The lush, sweet Newman strings are used to their full effect in Eve: the longing theme for Eve Harrington (Anne Baxter) a woman who plans to topple leading actress Margo Channing (Bette Davis) from her highest perch, and will stop at nothing to do so. Newman writes a theme of longing for Margo, but this is a longing for things past. Margo is past her prime, and she realizes it.

The longing themes of Margo and Eve interconnect where they almost become one. What is also interesting in the final sequence, All The Eves , in which Eve finds a woman who snuck into her room and wants to become Eve's protÈgÈ (we see the same thing that Eve put Margo through will now happen to Eve), the longing theme of Eve and the Margo theme, plus the theater theme become one strong statement.

Newman wrote a piece for piano to be played at Bill's (Gary Merrill) birthday party, where Margo gets drunk and really lets her feelings be known. Source music by Franz Liszt (Liebestraum)and Claude Debussy (Beau Soir)are used for Margo's party (and later in a car, where Bette Davis utters another classic line, "I hate cheap sentiment"). The Debussy is used as music heard on the radio, and allows Margo to explore the fact that she is getting older and time does not stand still.

As a special bonus, the epilogue and end title to Eve are repeated in stereo, so you get to hear both the mono and stereo versions of these two tracks.

The remaining seven tracks are from the 1945 John Stahl thriller, Leave Her To Heaven. Gene Tierney is a woman who stops at nothing to keep Cornel Wilde in love with her. Newman creates an effect in the prelude and throughout of a cortege macabre or demonic procession.
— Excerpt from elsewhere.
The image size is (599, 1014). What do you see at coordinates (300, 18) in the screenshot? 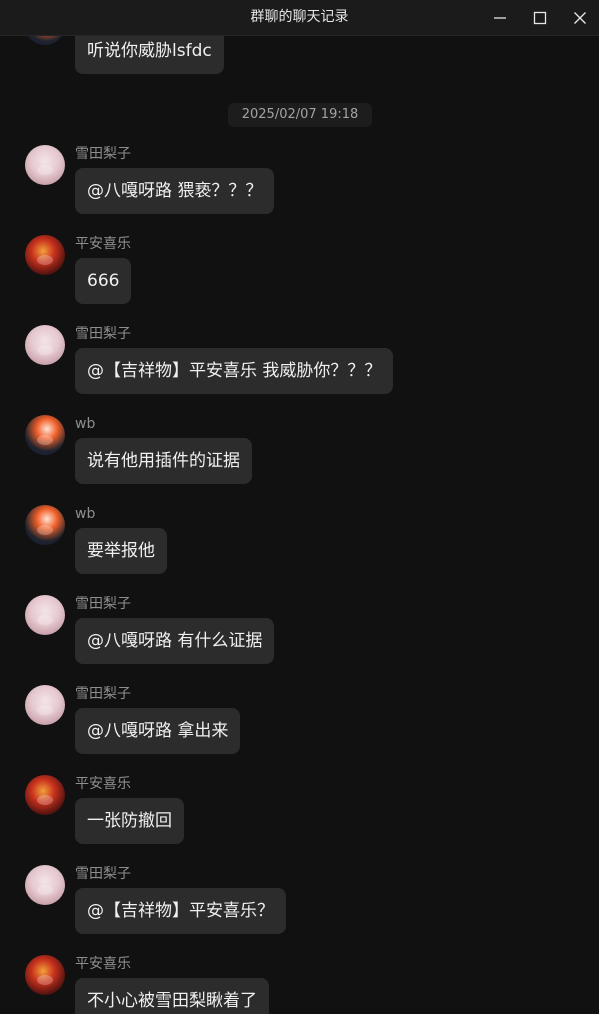
I see `title-bar: 群聊的聊天记录` at bounding box center [300, 18].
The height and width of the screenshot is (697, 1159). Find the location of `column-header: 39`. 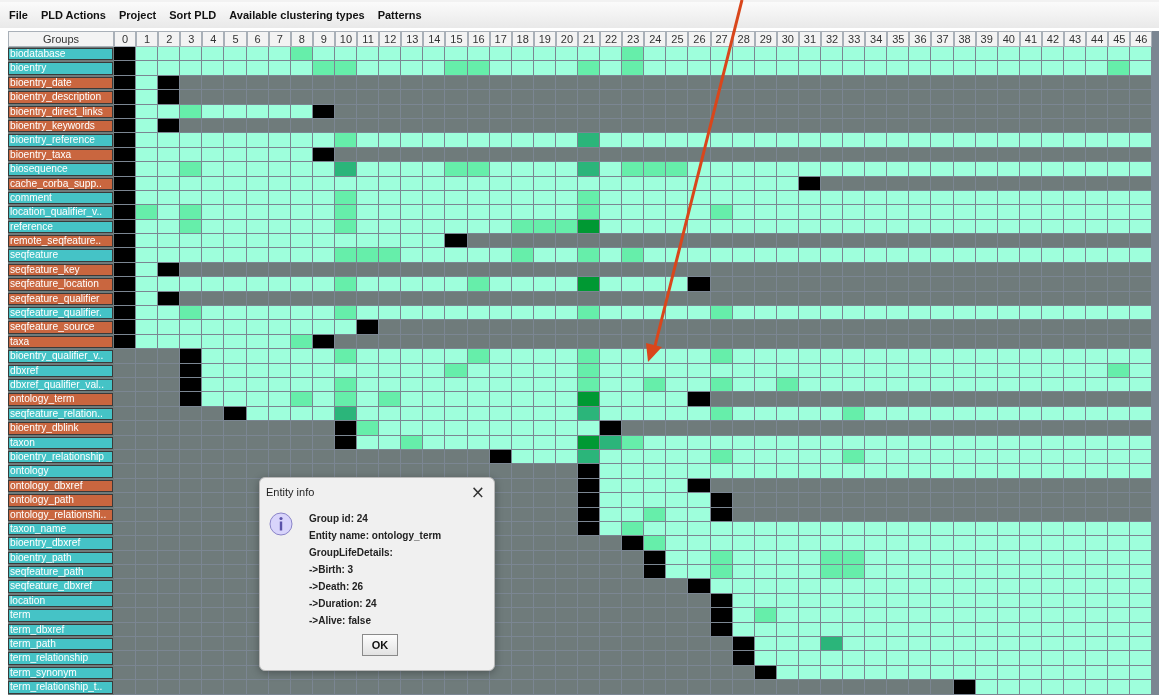

column-header: 39 is located at coordinates (986, 39).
Tierney's character is not one to fool around with in LEAVE HER TO HEAVEN

Of all the Academy Awards reaped upon ALL ABOUT EVE, Newman surprisingly did not win for best score (Franz Waxman took the honors that year for SUNSET BOULEVARD). What is also interesting is that of the nine Academy Awards which Newman did receive throughout his career, only one was granted to him for scoring (THE SONG OF BERNADETTE in 1943), one for LOVE IS A MANY SPLENDID THING and the others were for music adaptation.

This CD is another wonderfully produced masterpiece of film music from the ubermenches at Film Score Monthly. Executive Producer Lukas Kendall and Producer Nick Redman should once again be commended for releasing to the public two wonderful scores by Maestro Newman. This is becoming a wonderful habit!